18 Jun 2013 Leipzig – During the first BoF session on European exascale research at the ISC’13 event in Leipzig, Alex Ramirez from the Barcelona Supercomputing Center described the progress within the EC-funded Mont-Blanc project. The Mont-Blanc hardware is due to start being tested in July 2013. The hardware incorporates ARM multicore and an integrated OpenCL accelerator, Ethernet NIC, and high density packaging. Mont-Blanc is based on a hybrid MPI and OmpSs programming model. Full-scale applications are being ported to Mont-Blanc.
The challenge is the software in developing a European exascale approach, stated Alex Ramirez. The developers have to leverage commodity and embedded power-efficient technology. They need to deploy a prototype HPC system based on currently available energy-efficient embedded technology. Next, they have to port and optimise a small number of representative exascale applications capable of exploiting this new generation of HPC systems.
Alex Ramirez explained how commodity components are driving HPC. In the past, RISC processors replaced vectors. Next, x86 processors replaced RISC. At present, vector processors survive as widening SIMD extensions.
Koller mobile processors are the most recent evolution. Microprocessors killed the Vector supercomputers.
They were not faster but they were signigficantly cheaper and greener. History may be about to repeat itself by mobile processors, according to Alex Ramirez.
As such the Samsung Exynos 5 Dual Superphone SoC provides 32nm HKMG, dual-core ARM Cortex-A15 at 1.7 Ghz, a compute card based on the Exynos 5 Dual, and each daughter card is a full HPC compute node with the size of a phone.
In the BullX Carrier Blade, each blade is a cluster on its own, a cluster in a blade, so to speak, with 15 compute nodes and intergrated GbE switch.
The Mont-Blanc prototype architecture has 9 blades but is limited by SoC timing and availability but better mobile Socs keep appearing in the market.
Alex Ramirez said it is an energy-efficient machine built out of commodity parts. It will have slower cores so two times more cores will be needed for the same performance as well as 8 times more cluster nodes. The system consists of hybrid CPU and GPU and half on-chip memory per core. It also has lower I/O bandwidth. So there is no free lunch, as the speaker put it.
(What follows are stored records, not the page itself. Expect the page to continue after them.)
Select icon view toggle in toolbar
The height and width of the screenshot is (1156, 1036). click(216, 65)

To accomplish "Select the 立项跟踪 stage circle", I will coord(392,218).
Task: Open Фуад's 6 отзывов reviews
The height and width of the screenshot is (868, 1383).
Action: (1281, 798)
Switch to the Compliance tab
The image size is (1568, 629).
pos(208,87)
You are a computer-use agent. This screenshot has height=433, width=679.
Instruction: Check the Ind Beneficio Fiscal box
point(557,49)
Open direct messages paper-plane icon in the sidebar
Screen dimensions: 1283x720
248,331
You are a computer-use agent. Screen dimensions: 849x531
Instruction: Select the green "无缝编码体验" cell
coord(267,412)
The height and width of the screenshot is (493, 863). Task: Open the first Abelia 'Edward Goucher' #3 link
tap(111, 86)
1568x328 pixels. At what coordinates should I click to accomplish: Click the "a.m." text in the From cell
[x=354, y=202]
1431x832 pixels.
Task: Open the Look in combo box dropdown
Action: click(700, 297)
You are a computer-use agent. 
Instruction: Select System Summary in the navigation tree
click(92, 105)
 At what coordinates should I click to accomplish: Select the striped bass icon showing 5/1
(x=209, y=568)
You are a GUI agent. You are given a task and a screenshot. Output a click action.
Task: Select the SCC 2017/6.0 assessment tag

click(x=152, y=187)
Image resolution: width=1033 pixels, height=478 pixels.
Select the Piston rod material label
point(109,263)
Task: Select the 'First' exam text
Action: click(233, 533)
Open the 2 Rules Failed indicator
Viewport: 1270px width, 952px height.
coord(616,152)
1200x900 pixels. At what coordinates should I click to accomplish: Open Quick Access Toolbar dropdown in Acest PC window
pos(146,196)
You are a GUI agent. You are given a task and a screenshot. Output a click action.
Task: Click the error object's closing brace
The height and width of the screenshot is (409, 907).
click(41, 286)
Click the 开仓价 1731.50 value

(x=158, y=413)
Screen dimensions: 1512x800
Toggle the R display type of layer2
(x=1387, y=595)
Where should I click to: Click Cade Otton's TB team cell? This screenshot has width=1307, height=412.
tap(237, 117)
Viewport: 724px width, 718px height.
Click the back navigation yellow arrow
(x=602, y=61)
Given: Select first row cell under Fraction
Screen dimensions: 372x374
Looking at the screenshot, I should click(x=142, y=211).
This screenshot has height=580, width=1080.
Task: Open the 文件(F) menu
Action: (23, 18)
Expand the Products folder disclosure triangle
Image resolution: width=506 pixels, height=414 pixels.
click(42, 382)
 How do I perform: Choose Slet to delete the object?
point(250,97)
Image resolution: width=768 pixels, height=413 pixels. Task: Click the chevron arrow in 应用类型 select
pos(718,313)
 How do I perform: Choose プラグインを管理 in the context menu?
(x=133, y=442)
Communication and computation have to be overlapped to hide the lower bandwidth.
The programmer exposed a simple architecture with focus on the algorithm. The partners have to exploit knowledge about the future and automatically handle all of the architecture challenges including strong scalability, multile address spaces, and low cache size.
The advances made consist in adding Fortran support as well as GPU support.
At present, applications are being ported to Mont-Blanc. There are 11 applications up to now, concluded Alex Ramirez.